Now, it’s not easy to preach any kind of collectivism—Marxian or anarchic—in the West Germany of post-Konrad Adenauer’s Wirtscbaftswunder. In spite of Mr. Fassbinder’s exertions, any commonsensical viewer must come to a conclusion that the only decent, humane, and warmhearted character in his movie is the entrepreneur, a type of person that Mr. Fassbinder paints as utterly wicked, ruthless, and swinish because of his efforts to save fools from their foolishness, to be charitable to wimps, and to engineer upward mobility for fallen women without sanctimoniously exorcising their inborn depravity. At a time when one-third of the East German population tried to escape by any possible means from angelic Marxist-Leninism to the hellish moral morass of a capitalistic democracy—where free enterprise offered such miseries as freedom, dignity, and economic well-being to anyone who wished to escape—to claim simply that communism was a better proposition than capitalism amounted to an insult to human intelligence. It’s in providing a radical, ahistorical third option that Prince Bakunin’s thought becomes Mr. Fassbinder’s moral compass.

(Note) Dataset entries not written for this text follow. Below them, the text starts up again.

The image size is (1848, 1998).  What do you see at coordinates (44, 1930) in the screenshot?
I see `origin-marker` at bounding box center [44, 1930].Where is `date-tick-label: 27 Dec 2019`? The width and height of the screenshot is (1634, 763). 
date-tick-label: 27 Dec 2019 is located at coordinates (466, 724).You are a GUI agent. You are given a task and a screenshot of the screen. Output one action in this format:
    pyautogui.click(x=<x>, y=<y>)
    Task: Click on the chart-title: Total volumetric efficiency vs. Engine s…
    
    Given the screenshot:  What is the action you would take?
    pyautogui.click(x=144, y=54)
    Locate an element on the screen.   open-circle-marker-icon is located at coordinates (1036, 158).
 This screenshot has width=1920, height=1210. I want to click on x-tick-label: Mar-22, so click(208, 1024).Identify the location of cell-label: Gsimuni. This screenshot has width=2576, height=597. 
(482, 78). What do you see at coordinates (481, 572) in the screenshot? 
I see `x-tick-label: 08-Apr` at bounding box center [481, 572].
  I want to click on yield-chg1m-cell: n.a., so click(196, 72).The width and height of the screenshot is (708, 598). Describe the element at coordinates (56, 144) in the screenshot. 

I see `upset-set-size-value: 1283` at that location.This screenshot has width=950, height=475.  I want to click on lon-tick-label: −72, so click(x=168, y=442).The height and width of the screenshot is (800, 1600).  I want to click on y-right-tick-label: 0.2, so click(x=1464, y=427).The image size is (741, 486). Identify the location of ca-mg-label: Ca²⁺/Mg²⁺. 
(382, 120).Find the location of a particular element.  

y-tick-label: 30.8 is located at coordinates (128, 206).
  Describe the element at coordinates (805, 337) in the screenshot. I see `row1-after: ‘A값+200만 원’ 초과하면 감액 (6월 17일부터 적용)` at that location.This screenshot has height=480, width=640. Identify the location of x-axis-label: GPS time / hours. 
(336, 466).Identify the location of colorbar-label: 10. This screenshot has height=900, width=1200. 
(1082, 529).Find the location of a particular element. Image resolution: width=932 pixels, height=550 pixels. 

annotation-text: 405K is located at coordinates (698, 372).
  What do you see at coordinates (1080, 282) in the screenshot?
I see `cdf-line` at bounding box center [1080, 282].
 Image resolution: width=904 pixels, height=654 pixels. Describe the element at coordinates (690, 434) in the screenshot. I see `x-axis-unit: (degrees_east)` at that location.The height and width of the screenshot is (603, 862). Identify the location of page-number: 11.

Bakunin laid down the gospel of modem anarchism according to which any morality is a bourgeois superstition. His final bequest to our time is the drugged, psychotic murderer who takes innocent human lives at random, in fits of ideological epilepsy, propelled by the most repulsive of all modern sins: political fanaticism. As a result, a cult of despicable cruelty flourishes on the left in the entire world. In the late 20th century, Bakunin’s ultimate product is Carlos, the KGB hitman, the PLO slayer of children, the Red Brigade’s cowardly executioner, the IRA exterminator of hapless passersby. In Germany, his progeny are the Meinhof-Baader humanoids who worship bloody insanity as the higher degree of humanness. Are they the answer Mr. Fassbinder proposes to the “corruption” of entrepreneurship? Do the New York critics pay any attention to the correlation of ideas and impulses in a movie? Does a civilization that bestows success, fame, money, and the title of artist on countless Fassbinders between Sunset Boulevard and Berlin deserve to survive?